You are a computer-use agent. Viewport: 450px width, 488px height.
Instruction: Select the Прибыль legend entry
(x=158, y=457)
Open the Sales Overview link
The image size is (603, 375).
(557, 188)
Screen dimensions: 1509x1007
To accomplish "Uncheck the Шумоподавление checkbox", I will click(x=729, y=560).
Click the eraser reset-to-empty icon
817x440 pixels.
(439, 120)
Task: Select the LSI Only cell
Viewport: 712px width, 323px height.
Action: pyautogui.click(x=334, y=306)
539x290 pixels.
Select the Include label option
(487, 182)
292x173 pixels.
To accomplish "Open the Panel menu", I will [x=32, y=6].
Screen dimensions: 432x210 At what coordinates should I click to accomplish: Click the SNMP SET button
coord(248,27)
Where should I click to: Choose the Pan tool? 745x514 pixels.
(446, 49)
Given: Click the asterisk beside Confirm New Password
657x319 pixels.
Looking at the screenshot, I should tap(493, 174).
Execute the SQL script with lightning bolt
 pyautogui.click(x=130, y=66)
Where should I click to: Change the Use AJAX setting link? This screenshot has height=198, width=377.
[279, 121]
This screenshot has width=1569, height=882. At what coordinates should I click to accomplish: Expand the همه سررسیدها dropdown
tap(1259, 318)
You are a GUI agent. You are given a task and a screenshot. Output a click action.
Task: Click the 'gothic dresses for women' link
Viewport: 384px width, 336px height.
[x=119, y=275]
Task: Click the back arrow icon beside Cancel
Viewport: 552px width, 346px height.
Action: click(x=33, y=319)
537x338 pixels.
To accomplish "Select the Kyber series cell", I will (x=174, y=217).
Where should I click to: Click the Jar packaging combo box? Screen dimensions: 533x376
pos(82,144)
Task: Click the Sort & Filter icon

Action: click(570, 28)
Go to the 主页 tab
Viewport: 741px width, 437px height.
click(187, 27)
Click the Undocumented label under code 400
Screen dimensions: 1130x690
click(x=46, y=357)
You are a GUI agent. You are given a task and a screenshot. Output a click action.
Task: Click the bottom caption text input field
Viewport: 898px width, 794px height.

..............................

Every line of the listing above that contains "Open" is to be copied.

REPLY:
Open the Sales Overview link
To accomplish "Open the Panel menu", I will [x=32, y=6].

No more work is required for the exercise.